Page excerpt =>
"""

The 80% rule is a supply constraint disguised as a procurement target

A domestic-sourcing floor of 80% effectively bars Nvidia's H-series and B-series parts and AMD's Instinct line from these projects. That removes the release valve China has quietly relied on. With foreign accelerators off the table, the ceiling on the entire program becomes whatever SMIC can pull off its lines.

SMIC's most advanced stable process is its N+2 node, roughly equivalent to TSMC's 7nm, produced without extreme ultraviolet lithography through multi-patterning on DUV tools. That node is already running above 93% utilization. There is almost no slack in the system, and every government-certified Chinese chipmaker is competing for the same wafer starts. You cannot certify your way around a fab that is already nearly full.

China flag on a chip

The second chokepoint sits in the memory stack. High-bandwidth memory, the stacked DRAM that feeds modern training accelerators, is barely produced domestically at the required grades. HBM supply directly gates how many Ascend-class parts Huawei can actually assemble, because an accelerator without its memory stack is an inert die. Huawei shipped around 812,000 chips last year and projects about $12 billion in processor revenue for 2026, a cadence its own supply chain has reportedly strained to hold.

"""

What to do =>
a. Answer from the excerpt on China's chip supply:
(i) What domestic-sourcing floor does the excerpt name?
(ii) Above what utilization is SMIC's N+2 node already running?
(iii) About how many chips did Huawei ship last year?
b. Extract every one of the rows below, reproducing each line with no changes.
The rows after this have no connection to the excerpt above.

Data extract =>
"""

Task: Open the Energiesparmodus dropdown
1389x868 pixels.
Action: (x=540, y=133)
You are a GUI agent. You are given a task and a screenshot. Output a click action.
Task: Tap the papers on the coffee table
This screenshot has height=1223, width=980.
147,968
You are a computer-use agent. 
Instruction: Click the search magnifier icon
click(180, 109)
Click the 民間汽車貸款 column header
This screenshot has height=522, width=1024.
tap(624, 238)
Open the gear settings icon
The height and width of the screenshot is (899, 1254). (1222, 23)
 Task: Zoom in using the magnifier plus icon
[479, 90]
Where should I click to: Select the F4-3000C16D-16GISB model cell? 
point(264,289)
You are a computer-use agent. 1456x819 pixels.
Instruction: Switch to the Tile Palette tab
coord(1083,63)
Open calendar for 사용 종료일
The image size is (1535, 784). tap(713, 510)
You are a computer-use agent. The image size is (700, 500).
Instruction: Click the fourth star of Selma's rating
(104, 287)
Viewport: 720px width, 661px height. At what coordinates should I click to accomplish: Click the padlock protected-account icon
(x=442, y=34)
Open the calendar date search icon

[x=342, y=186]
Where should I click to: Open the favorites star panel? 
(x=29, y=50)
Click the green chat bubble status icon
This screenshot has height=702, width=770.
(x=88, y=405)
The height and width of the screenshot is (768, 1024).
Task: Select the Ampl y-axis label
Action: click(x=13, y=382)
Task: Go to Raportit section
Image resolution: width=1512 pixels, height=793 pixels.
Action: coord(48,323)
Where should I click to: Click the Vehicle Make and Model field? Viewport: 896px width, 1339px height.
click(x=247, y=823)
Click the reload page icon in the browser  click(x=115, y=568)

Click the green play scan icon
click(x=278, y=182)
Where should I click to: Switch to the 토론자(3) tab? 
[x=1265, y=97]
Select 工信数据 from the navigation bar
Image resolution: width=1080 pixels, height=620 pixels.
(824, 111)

"""

Exercise results =>
a.
(i) 80%
(ii) 93%
(iii) Around 812,000

b.
Task: Open the Energiesparmodus dropdown
1389x868 pixels.
Action: (x=540, y=133)
You are a GUI agent. You are given a task and a screenshot. Output a click action.
Task: Tap the papers on the coffee table
This screenshot has height=1223, width=980.
147,968
You are a computer-use agent. 
Instruction: Click the search magnifier icon
click(180, 109)
Click the 民間汽車貸款 column header
This screenshot has height=522, width=1024.
tap(624, 238)
Open the gear settings icon
The height and width of the screenshot is (899, 1254). (1222, 23)
 Task: Zoom in using the magnifier plus icon
[479, 90]
Where should I click to: Select the F4-3000C16D-16GISB model cell? 
point(264,289)
You are a computer-use agent. 1456x819 pixels.
Instruction: Switch to the Tile Palette tab
coord(1083,63)
Open calendar for 사용 종료일
The image size is (1535, 784). tap(713, 510)
You are a computer-use agent. The image size is (700, 500).
Instruction: Click the fourth star of Selma's rating
(104, 287)
Viewport: 720px width, 661px height. At what coordinates should I click to accomplish: Click the padlock protected-account icon
(x=442, y=34)
Open the calendar date search icon

[x=342, y=186]
Where should I click to: Open the favorites star panel? 
(x=29, y=50)
Click the green chat bubble status icon
This screenshot has height=702, width=770.
(x=88, y=405)
The height and width of the screenshot is (768, 1024).
Task: Select the Ampl y-axis label
Action: click(x=13, y=382)
Task: Go to Raportit section
Image resolution: width=1512 pixels, height=793 pixels.
Action: coord(48,323)
Where should I click to: Click the Vehicle Make and Model field? Viewport: 896px width, 1339px height.
click(x=247, y=823)
Click the reload page icon in the browser  click(x=115, y=568)

Click the green play scan icon
click(x=278, y=182)
Where should I click to: Switch to the 토론자(3) tab? 
[x=1265, y=97]
Select 工信数据 from the navigation bar
Image resolution: width=1080 pixels, height=620 pixels.
(824, 111)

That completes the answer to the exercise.